The two videos have existed on the internet since 2018 and 2021, predating the earthquake that hit Alaska on July 15, 2023.

Context

In the late hours of July 15, 2023, a 7.2 magnitude earthquake struck Alaska, leading to a tsunami advisory being issued. CBS News reported that people of Kodiak, Alaska, heard sirens warning about a possible tsunami. But the advisory was canceled an hour later as the National Weather Service in Anchorage, Alaska, downgraded the tsunami warning, stating it only applied to coastal Alaska and that Kodiak Island and the Kenai Peninsula were not expected to be impacted.

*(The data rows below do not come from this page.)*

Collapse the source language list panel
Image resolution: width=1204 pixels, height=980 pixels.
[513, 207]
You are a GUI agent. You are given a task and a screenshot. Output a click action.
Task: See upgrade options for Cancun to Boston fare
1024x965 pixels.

Following this, on July 16, a video of an earthquake and one of a siren playing amid a tsunami warning were shared on social media, with captions claiming to show the July 15 incident. One video, about 20 seconds long that appears to be filmed from a rooftop, shows many houses and a dusky sky as a siren sounds a tsunami warning. The second video is 45 seconds long and is purportedly a recent news report by Inside Edition that includes a montage of earthquake videos. Archived posts can be found here, here, here, and here

However, both these videos are old and not from July 2023.

In Fact

Our reverse image search on the keyframes of both viral videos led us to old videos unrelated to the recent earthquake in Alaska. The first video has existed on the internet since at least July 2021, and the second video was an actual Inside Edition news report from November 2018.

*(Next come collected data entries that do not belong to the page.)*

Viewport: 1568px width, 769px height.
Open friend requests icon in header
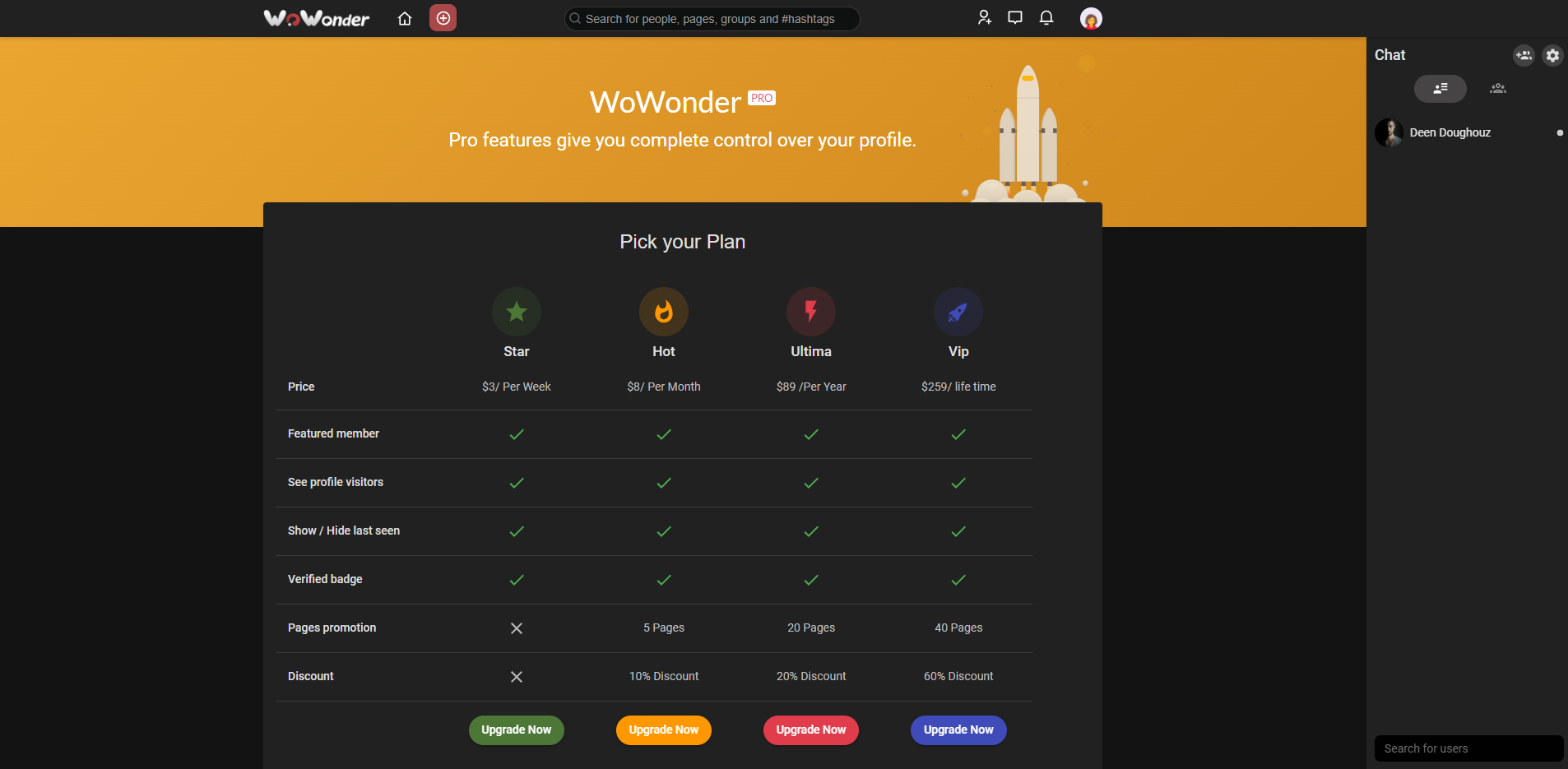click(984, 18)
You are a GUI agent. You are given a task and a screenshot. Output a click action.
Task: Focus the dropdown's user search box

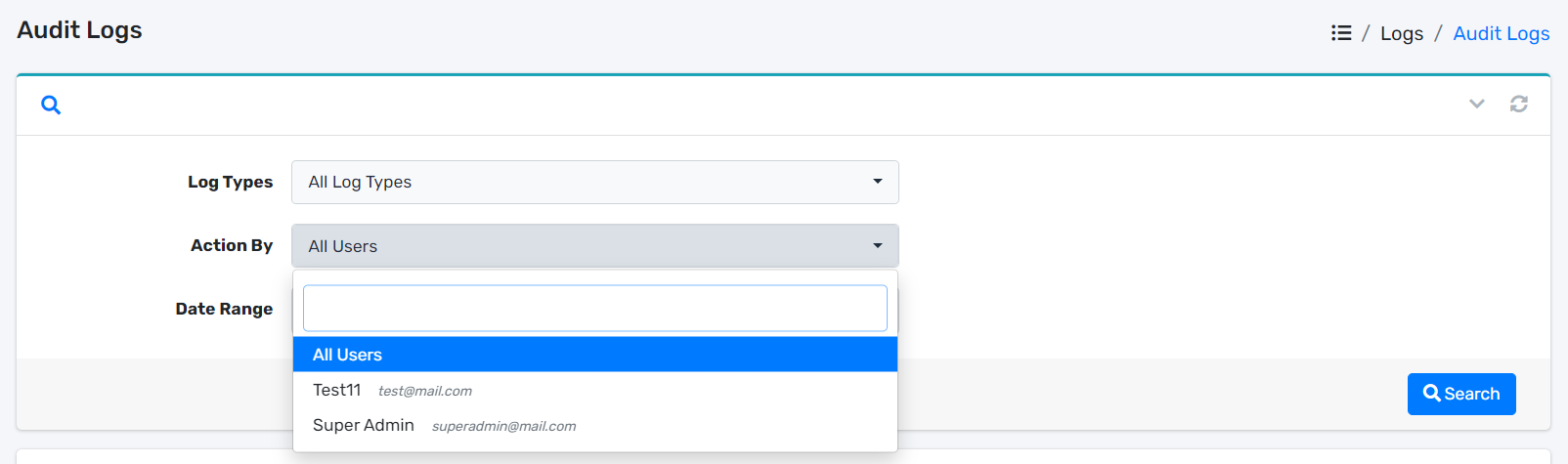[x=594, y=309]
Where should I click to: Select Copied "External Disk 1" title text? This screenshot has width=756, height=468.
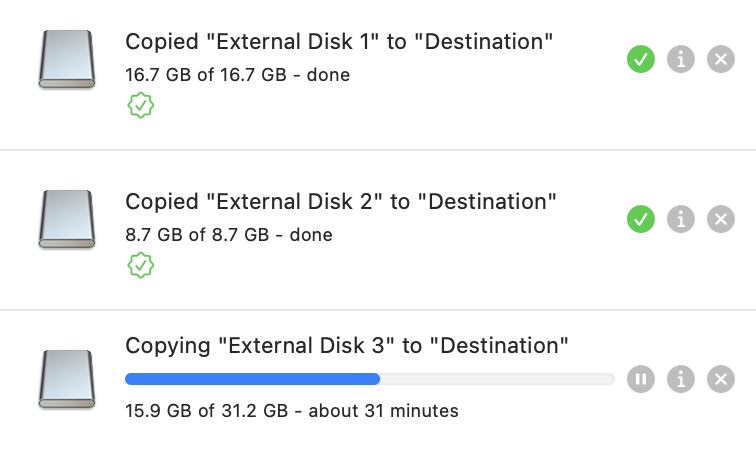click(x=339, y=42)
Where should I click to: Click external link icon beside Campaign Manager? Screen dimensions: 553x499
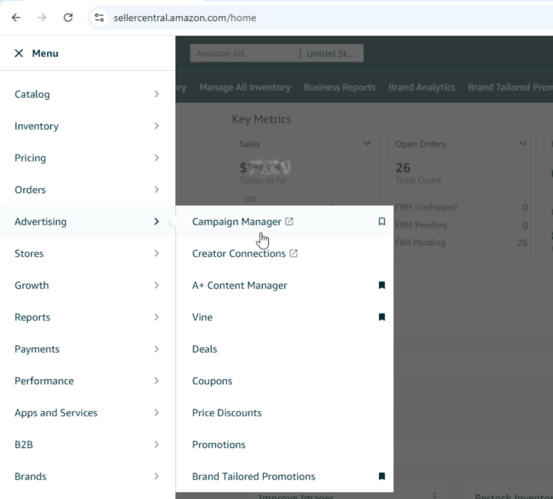(x=289, y=221)
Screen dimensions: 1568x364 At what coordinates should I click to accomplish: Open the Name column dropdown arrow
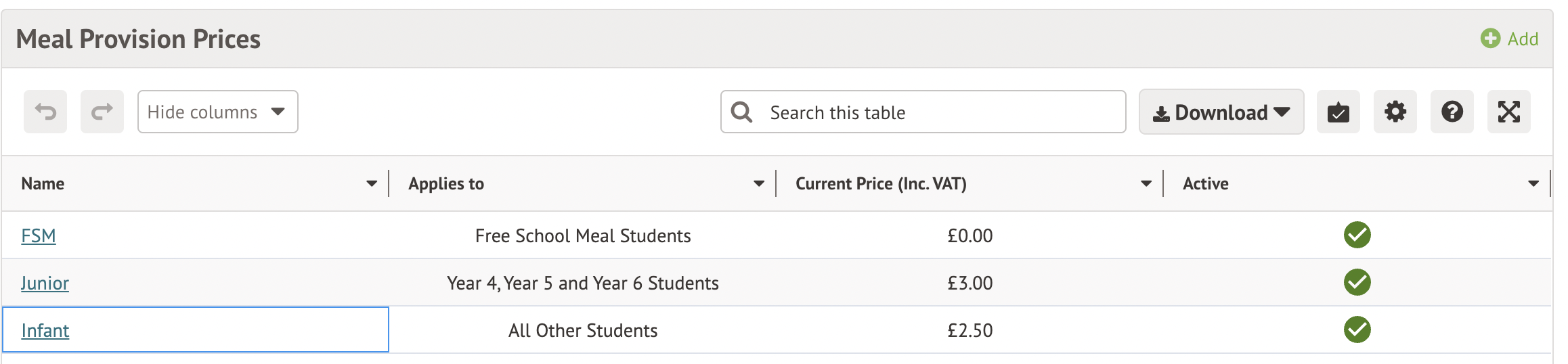pos(372,183)
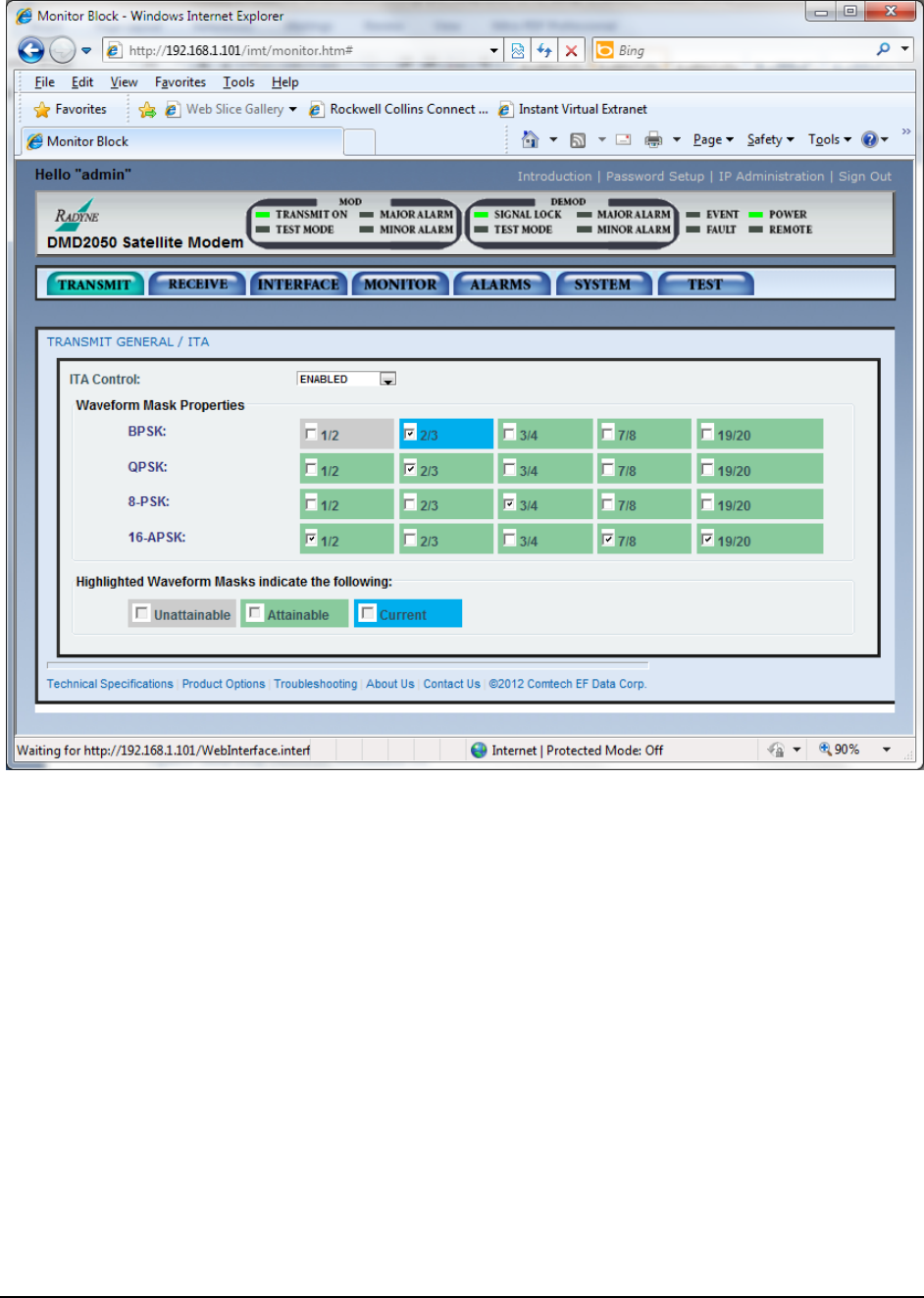
Task: Click the Bing search magnifier icon
Action: 883,49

The oldest upload of this video that we could find was to TikTok on July 29, 2021. The caption for the video reads "Tsunami sirens in Kodiak after the 8.2 earthquake," with hashtags related to earthquakes and Kodiak. We found a CNBC News reported on the same date, stating that a massive earthquake of 8.2 magnitude struck Alaska, after which tsunami warnings were issued and later canceled. The report said that sirens blared in Seward on the Kenai Peninsula, and residents were told to move to higher ground. On July 30, 2021, Anchorage Daily News reported the canceled tsunami warning and warning sirens heard in Kodiak. The video is old and unrelated to the July 2023 quake in Alaska, as the TikTok video predates the incident.

This is not the first time this video was misattributed to a different earthquake. It was also incorrectly shared as showing Kodiak during an earthquake in November 2021.

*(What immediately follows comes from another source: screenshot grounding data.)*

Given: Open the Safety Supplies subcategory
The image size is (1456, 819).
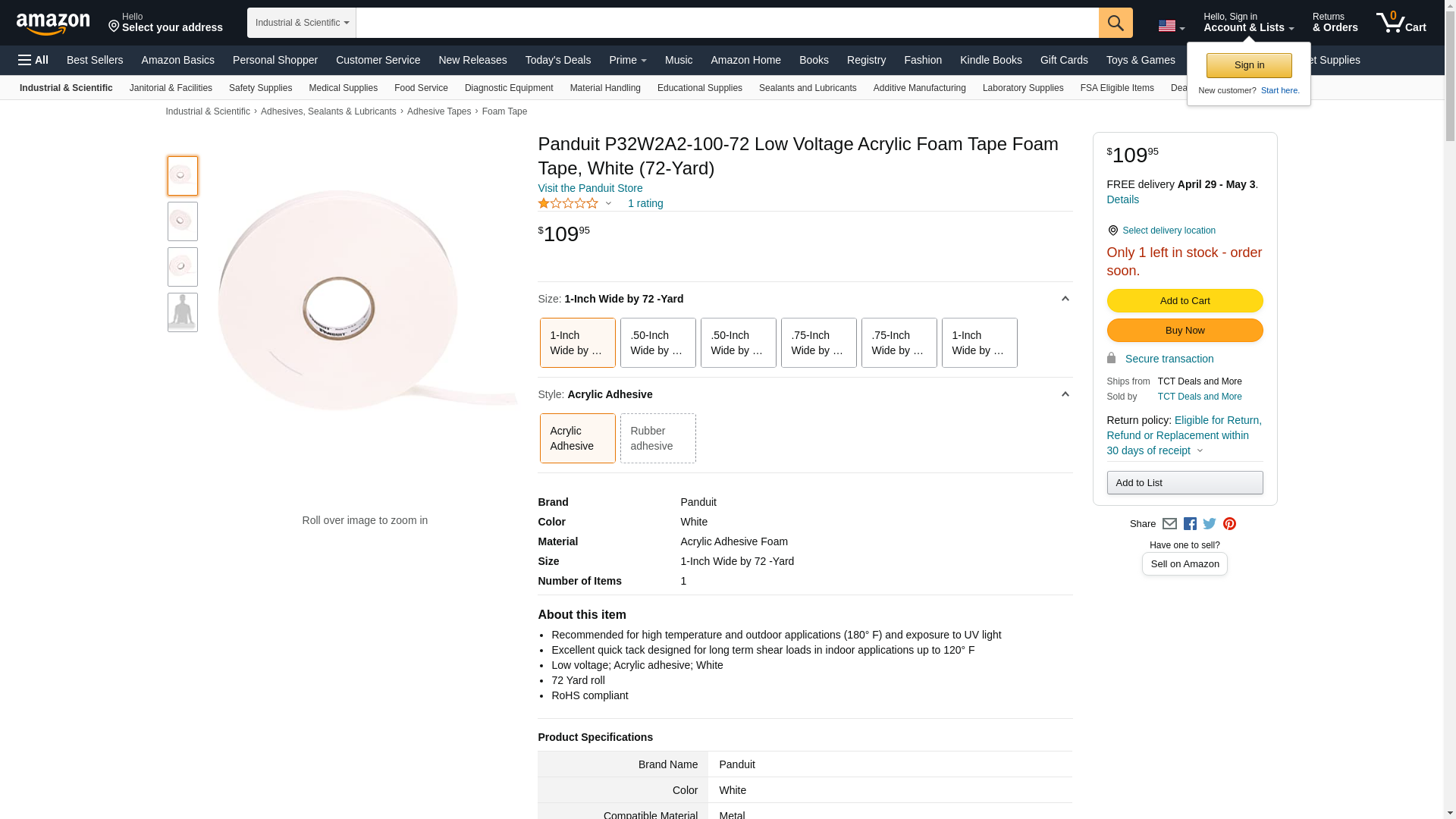Looking at the screenshot, I should (x=260, y=88).
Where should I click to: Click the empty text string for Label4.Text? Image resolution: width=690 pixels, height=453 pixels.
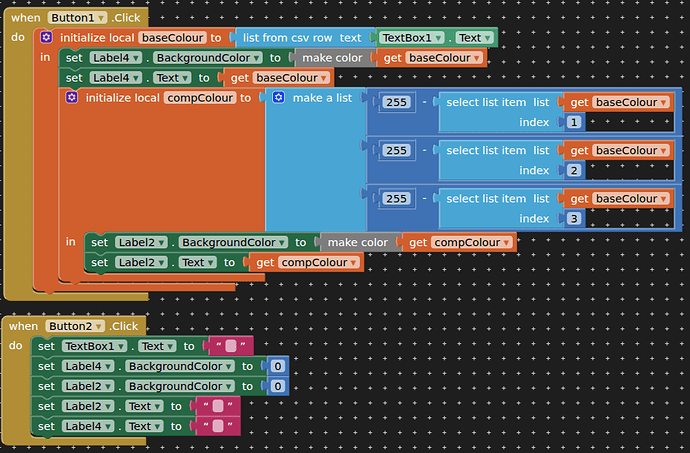point(219,426)
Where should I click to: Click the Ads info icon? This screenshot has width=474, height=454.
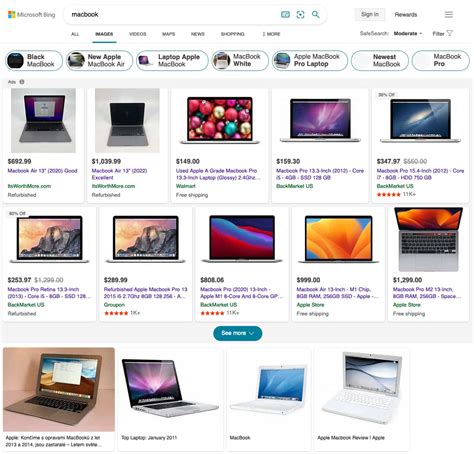(22, 82)
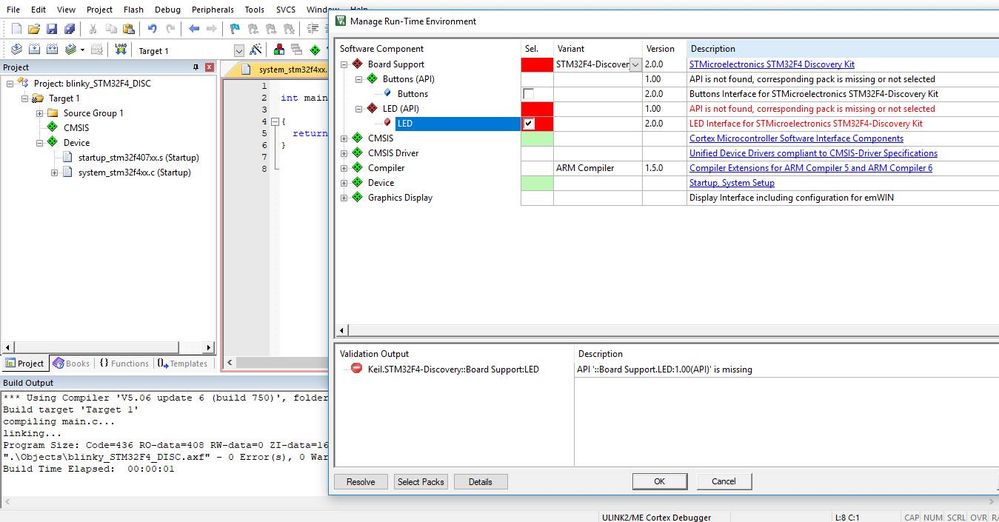Open the STMicroelectronics STM32F4 Discovery Kit link

click(x=772, y=64)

We noticed the second video carried the Inside Edition logo on the bottom left corner and found the original, which Inside Edition published on its website on November 30, 2018. The video report is 1 minute 38 seconds long and includes several clips of the 7.0 magnitude earthquake that hit Alaska on the same date. The clips show the quake's effects in a city courtroom, a school classroom, air traffic control, newsrooms, a cracked road, two home security videos, and a person trying to escape their bedroom.

The viral video does not show all these clips; it excludes the clip from inside the courtroom at the beginning and ends in the middle of the first home security video. The U.S. Geological Survey also released a report about the 7.0 magnitude earthquake that rocked south-central Alaska. It added that in the following three days, 170 aftershocks of magnitude 3 or above occurred since the mainshock. 

The Verdict

Two old videos of earthquakes - one featuring a tsunami warning siren from July 2021 and the other from a 2018 news report - are being shared to incorrectly claim that they featured events during the recent earthquake in Alaska. Both videos existed on the internet well before the July earthquake in Alaska and reportedly showed older quakes in the country. Therefore, we have marked the claim false.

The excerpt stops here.